This issue is due to a limitation associated with the Delaunay-based linear interpolation technique, which is not necessarily unique. In other words, certain datasets can be triangulated in different ways and still respect the Delaunay criterion.
To illustrate, a rectangle can be triangulated by two triangles. However, the triangles can be arranged in two ways: with the diagonal downwards \ or upwards /. Both are perfectly valid Delaunay triangulations. Linear interpolation is calculated across these triangular surfaces, and thus interpolations can differ depending on the triangulation.
Furthermore, the Qhull-based "griddata" adds noise to perturb the data set each time the triangulation is performed. This means that each time a degenerate dataset is evaluated using the Qhull-based "griddata" the resulting value can potentially be different. In other words the result can potentially be different when calling "griddata" repeatedly in the same session.
We have recognized this issue and we have provided a more robust and more stable solution in R2013a, namely the "scatteredInterpolant" class.
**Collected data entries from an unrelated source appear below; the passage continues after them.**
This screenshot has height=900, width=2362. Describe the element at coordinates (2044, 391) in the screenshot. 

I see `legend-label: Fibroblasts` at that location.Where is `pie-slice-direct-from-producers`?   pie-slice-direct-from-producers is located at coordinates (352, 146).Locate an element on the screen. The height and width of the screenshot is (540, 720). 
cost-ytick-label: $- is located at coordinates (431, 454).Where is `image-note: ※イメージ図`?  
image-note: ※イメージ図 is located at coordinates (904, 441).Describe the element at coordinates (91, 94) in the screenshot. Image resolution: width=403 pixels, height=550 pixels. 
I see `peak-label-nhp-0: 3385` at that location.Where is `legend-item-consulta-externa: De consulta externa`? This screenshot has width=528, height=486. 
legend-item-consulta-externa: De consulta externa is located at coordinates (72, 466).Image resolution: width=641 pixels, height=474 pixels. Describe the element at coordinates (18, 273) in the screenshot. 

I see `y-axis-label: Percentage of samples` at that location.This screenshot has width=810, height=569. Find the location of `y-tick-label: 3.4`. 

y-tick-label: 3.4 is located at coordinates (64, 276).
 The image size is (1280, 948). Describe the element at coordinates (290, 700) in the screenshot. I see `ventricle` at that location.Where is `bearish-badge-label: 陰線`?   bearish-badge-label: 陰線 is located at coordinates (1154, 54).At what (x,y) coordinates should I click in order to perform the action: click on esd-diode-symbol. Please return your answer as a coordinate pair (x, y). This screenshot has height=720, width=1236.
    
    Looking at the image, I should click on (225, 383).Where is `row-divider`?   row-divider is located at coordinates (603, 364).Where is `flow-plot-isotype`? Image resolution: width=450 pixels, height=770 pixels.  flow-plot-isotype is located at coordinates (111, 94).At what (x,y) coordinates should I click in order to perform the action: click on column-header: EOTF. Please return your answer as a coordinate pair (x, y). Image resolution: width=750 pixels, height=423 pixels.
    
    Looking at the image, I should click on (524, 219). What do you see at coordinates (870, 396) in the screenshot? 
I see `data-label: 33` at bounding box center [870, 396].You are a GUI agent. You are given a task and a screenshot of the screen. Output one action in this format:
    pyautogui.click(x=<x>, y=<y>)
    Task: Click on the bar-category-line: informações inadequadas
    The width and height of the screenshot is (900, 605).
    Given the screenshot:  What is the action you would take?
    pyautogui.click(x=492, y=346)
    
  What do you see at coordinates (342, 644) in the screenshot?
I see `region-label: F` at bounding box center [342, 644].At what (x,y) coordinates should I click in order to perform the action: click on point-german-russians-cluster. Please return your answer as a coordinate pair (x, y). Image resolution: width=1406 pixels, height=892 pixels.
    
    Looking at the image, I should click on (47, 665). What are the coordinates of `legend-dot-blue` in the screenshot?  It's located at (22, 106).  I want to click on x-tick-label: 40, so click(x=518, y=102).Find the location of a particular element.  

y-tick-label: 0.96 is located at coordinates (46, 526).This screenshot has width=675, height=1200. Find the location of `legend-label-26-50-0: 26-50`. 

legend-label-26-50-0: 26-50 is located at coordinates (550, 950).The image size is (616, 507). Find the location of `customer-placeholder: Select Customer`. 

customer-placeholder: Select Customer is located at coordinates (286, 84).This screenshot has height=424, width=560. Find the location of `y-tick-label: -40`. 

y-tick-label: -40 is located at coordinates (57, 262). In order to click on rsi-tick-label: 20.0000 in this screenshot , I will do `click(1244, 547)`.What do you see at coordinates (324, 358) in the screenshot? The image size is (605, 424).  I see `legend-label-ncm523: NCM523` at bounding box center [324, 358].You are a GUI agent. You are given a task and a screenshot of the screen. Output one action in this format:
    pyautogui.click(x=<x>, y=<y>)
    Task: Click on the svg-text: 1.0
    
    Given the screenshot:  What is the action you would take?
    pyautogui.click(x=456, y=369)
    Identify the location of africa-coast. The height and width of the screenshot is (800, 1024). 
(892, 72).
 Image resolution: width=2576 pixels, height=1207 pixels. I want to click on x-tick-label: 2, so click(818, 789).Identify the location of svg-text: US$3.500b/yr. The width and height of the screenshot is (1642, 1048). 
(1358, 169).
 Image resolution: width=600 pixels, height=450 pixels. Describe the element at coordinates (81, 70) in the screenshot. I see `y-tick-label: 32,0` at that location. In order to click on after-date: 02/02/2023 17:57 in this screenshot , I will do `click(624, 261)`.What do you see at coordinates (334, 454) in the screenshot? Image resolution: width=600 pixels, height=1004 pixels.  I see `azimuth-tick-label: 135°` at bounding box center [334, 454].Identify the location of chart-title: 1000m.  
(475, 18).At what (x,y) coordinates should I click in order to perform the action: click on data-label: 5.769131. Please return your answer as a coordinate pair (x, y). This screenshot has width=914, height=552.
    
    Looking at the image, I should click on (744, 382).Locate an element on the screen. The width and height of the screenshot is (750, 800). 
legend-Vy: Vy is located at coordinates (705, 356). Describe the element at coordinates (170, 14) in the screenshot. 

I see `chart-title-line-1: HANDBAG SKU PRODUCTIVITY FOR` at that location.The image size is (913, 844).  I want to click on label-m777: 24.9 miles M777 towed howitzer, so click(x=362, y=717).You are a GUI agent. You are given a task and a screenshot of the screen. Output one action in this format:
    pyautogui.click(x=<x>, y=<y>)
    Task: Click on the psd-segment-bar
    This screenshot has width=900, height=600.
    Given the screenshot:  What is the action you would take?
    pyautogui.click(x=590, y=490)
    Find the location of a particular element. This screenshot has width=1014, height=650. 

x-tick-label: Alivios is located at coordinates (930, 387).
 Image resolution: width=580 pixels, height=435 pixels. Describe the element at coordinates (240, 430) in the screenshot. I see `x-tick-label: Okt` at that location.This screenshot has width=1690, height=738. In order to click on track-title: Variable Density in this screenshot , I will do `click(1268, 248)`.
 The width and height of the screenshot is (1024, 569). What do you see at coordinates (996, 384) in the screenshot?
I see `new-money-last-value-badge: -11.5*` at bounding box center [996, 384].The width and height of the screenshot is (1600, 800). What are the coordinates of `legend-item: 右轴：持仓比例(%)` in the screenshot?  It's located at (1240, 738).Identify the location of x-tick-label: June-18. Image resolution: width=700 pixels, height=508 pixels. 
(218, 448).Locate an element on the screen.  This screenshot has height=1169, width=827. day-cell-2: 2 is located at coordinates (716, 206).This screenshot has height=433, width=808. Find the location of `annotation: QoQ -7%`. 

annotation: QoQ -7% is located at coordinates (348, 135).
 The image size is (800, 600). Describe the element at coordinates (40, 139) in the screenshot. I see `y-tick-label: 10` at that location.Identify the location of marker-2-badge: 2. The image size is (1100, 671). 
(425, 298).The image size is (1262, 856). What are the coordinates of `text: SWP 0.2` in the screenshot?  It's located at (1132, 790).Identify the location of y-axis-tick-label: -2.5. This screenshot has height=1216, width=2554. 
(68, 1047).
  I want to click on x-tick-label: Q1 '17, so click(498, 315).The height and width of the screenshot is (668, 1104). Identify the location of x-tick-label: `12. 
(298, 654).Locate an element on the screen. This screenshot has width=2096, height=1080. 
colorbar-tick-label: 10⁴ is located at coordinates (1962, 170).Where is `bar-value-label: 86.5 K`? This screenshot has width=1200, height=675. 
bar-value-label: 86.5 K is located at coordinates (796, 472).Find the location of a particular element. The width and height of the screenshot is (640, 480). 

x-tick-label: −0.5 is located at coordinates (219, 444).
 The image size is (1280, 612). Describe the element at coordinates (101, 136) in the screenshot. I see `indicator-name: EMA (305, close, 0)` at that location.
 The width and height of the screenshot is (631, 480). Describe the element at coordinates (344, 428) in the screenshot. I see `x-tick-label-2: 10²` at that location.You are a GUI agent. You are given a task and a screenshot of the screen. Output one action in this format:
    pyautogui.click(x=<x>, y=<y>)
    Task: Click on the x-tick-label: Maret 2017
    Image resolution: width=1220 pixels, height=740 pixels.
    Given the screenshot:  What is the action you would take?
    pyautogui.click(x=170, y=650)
Users are encouraged to use "scatteredInterpolant" instead of "griddata".
Also, if you want to interpolate over a data set that is already on a regular grid, you could use "interp2" rather than "griddata" because the sample data is not scattered. "interp2" is not susceptible to inconsistencies because the technique is not triangulation-based.
For more information, you may find the following blog entry useful:
Additional information:
Both "griddata" and "scatteredInterpolant" can only interpolate data representing a single-valued function. That is, a given sample point (x,y) must correspond to a unique value z. For example, "griddata" cannot interpolate points on the surface of a sphere, but it can interpolate points on a hemisphere that is properly oriented to satisfy the single-valued constraint. "griddata" can handle duplicate values in close proximity; for example due to sampling overlap or noise, so long as the data approximates a single-valued function. The problem arises when we have data lying on opposite sides of the X-Y plane.
If a least-squares curve-fit approach to the grid data (similar to a surface fit) is needed instead of a nearest-neighbor direct interpolation, so as to make it more robust to "noisy" data - we recommend Lowess smoothing:
Note: Lowess smoothing fits a surface to the data, the name is misleading.